How to Recognize Fetal Alcohol Syndrome
Consuming alcohol during pregnancy can severely harm a developing fetus and may have lasting health and developmental consequences known as Fetal Alcohol Spectrum Disorders (FASDs).  One of the most distressing disorders caused by alcohol consumption during pregnancy is Fetal Alcohol Syndrome (FAS). It is a lifelong condition and yet one of the most preventable causes of birth defects and intellectual disability. If you notice any symptoms of FAS, see your child’s doctor as soon as possible to help formulate a treatment plan that may alleviate symptoms.
Part One of Two:
Recognizing the Symptoms of Fetal Alcohol Syndrome Edit
Be aware of your child’s risk for FAS. The exact cause of FAS is alcohol consumption. The more you drink while pregnant, especially during the first trimester, the greater the risk of your unborn fetus developing FAS.  Being aware of your child’s risk for this disease can help you recognize it and get a diagnosis and treatment in a timely manner.

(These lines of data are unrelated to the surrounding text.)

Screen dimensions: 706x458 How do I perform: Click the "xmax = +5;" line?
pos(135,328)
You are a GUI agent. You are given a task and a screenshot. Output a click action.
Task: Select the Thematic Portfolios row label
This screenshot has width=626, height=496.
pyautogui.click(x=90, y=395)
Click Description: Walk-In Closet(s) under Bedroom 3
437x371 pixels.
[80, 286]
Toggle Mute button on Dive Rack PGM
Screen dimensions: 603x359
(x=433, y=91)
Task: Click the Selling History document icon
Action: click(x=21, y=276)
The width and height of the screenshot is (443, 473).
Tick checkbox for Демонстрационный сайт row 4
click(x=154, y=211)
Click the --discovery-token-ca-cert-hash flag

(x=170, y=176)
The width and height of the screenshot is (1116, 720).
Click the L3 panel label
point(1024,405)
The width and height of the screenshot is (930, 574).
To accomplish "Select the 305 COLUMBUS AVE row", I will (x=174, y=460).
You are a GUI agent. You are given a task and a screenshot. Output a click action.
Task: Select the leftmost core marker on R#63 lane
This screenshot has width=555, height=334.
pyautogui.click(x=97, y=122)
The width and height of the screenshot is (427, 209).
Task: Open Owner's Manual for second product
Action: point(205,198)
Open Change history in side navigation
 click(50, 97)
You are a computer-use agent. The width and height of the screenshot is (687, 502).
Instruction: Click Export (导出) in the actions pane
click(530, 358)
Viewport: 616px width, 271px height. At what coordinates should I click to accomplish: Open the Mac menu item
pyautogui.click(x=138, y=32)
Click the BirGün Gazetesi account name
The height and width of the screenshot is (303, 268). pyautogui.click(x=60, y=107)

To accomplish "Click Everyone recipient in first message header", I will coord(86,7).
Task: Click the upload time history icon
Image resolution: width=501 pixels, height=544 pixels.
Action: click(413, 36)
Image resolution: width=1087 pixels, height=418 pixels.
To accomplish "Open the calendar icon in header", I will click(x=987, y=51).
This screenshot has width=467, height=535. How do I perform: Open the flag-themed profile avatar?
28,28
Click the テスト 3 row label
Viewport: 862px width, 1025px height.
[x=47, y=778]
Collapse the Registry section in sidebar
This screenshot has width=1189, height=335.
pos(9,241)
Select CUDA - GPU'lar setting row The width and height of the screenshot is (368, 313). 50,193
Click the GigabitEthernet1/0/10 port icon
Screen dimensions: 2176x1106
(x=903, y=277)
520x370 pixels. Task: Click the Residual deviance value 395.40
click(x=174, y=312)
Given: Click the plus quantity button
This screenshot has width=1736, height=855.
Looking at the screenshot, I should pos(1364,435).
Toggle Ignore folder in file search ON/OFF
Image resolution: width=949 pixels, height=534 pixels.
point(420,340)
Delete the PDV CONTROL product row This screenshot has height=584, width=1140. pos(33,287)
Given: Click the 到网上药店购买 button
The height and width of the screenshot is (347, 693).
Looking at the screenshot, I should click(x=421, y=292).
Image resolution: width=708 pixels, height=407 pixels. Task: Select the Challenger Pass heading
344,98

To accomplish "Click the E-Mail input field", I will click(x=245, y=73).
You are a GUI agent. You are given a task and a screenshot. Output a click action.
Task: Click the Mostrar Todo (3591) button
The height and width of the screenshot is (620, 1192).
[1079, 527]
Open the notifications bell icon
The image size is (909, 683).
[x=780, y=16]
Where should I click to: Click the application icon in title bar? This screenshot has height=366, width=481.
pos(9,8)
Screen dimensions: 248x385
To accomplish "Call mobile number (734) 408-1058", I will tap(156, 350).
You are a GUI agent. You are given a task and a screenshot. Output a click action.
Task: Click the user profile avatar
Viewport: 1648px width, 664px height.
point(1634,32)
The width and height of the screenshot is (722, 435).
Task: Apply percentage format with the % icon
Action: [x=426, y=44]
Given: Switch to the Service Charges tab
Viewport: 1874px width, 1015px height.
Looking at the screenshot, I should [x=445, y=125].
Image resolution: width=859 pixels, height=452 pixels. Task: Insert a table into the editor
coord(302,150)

- Alcohol reaches the developing fetus through the placenta and causes higher blood alcohol concentration levels in a fetus than in you. A fetus metabolizes alcohol at a much slower rate. 
- Alcohol interferes with oxygenation and nutrition delivery to your unborn baby. This can severely impact the fetus’s developing tissues and organs, including the brain. 
- You may have consumed a lot of alcohol before you realized you were pregnant, putting your unborn baby at risk for FAS.  Keep this in mind during and after your pregnancy. 
Recognize physical symptoms of FAS. There are many different physical symptoms of FAS that may be mild or severe. From distinctive facial features to slow growth patterns, identifying these common markers may help get your child a diagnosis and medical treatment.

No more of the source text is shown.